╭─ Data to examine
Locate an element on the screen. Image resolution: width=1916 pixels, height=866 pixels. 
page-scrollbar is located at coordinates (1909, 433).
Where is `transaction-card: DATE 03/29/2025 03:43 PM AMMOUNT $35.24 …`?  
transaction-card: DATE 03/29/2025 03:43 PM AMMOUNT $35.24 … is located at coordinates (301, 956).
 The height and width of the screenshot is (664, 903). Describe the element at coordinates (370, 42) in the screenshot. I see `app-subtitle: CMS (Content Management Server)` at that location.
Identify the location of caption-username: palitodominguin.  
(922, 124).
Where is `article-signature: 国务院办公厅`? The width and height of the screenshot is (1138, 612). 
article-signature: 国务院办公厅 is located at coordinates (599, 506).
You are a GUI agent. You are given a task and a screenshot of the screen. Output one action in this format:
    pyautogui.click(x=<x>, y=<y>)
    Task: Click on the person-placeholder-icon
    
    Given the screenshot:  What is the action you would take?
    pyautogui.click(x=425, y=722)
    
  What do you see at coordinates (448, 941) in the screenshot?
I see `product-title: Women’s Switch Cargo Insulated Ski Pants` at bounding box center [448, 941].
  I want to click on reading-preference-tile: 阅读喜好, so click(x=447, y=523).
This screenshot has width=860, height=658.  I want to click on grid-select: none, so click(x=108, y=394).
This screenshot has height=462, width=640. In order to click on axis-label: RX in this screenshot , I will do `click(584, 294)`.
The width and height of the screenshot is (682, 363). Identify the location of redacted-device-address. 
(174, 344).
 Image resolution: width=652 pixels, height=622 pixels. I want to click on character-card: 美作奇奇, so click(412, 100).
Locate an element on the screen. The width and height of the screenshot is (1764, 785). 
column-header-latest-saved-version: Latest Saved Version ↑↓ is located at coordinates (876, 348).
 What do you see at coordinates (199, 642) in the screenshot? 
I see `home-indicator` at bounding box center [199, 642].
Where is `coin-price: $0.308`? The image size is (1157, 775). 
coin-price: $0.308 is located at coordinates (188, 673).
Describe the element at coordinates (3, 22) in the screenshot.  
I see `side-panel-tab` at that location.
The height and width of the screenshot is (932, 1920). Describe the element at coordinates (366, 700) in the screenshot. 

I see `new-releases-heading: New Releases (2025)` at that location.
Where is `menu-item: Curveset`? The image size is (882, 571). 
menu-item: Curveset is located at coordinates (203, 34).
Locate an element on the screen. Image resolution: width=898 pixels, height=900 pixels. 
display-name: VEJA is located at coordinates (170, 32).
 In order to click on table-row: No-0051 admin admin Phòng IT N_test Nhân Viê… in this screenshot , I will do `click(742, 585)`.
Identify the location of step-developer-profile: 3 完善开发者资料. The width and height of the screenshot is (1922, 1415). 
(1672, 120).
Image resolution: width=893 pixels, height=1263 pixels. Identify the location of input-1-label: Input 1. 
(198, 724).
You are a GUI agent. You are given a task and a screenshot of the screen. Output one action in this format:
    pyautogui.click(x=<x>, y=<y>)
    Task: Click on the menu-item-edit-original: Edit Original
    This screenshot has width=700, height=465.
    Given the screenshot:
╰─
Can you convert the records above into a numbered list, starting with their first line and going on through the line containing "center [199, 642].", both included, with blank lines left out?

Result for this exercise
1. Locate an element on the screen. Image resolution: width=1916 pixels, height=866 pixels. 
2. page-scrollbar is located at coordinates (1909, 433).
3. Where is `transaction-card: DATE 03/29/2025 03:43 PM AMMOUNT $35.24 …`?  
4. transaction-card: DATE 03/29/2025 03:43 PM AMMOUNT $35.24 … is located at coordinates (301, 956).
5.  The height and width of the screenshot is (664, 903). Describe the element at coordinates (370, 42) in the screenshot. I see `app-subtitle: CMS (Content Management Server)` at that location.
6. Identify the location of caption-username: palitodominguin.  
7. (922, 124).
8. Where is `article-signature: 国务院办公厅`? The width and height of the screenshot is (1138, 612). 
9. article-signature: 国务院办公厅 is located at coordinates (599, 506).
10. You are a GUI agent. You are given a task and a screenshot of the screen. Output one action in this format:
11.     pyautogui.click(x=<x>, y=<y>)
12.     Task: Click on the person-placeholder-icon
13.     Given the screenshot:  What is the action you would take?
14.     pyautogui.click(x=425, y=722)
15.   What do you see at coordinates (448, 941) in the screenshot?
16. I see `product-title: Women’s Switch Cargo Insulated Ski Pants` at bounding box center [448, 941].
17.   I want to click on reading-preference-tile: 阅读喜好, so click(x=447, y=523).
18. This screenshot has width=860, height=658.  I want to click on grid-select: none, so click(x=108, y=394).
19. This screenshot has height=462, width=640. In order to click on axis-label: RX in this screenshot , I will do `click(584, 294)`.
20. The width and height of the screenshot is (682, 363). Identify the location of redacted-device-address. 
21. (174, 344).
22.  Image resolution: width=652 pixels, height=622 pixels. I want to click on character-card: 美作奇奇, so click(412, 100).
23. Locate an element on the screen. The width and height of the screenshot is (1764, 785). 
24. column-header-latest-saved-version: Latest Saved Version ↑↓ is located at coordinates (876, 348).
25.  What do you see at coordinates (199, 642) in the screenshot? 
26. I see `home-indicator` at bounding box center [199, 642].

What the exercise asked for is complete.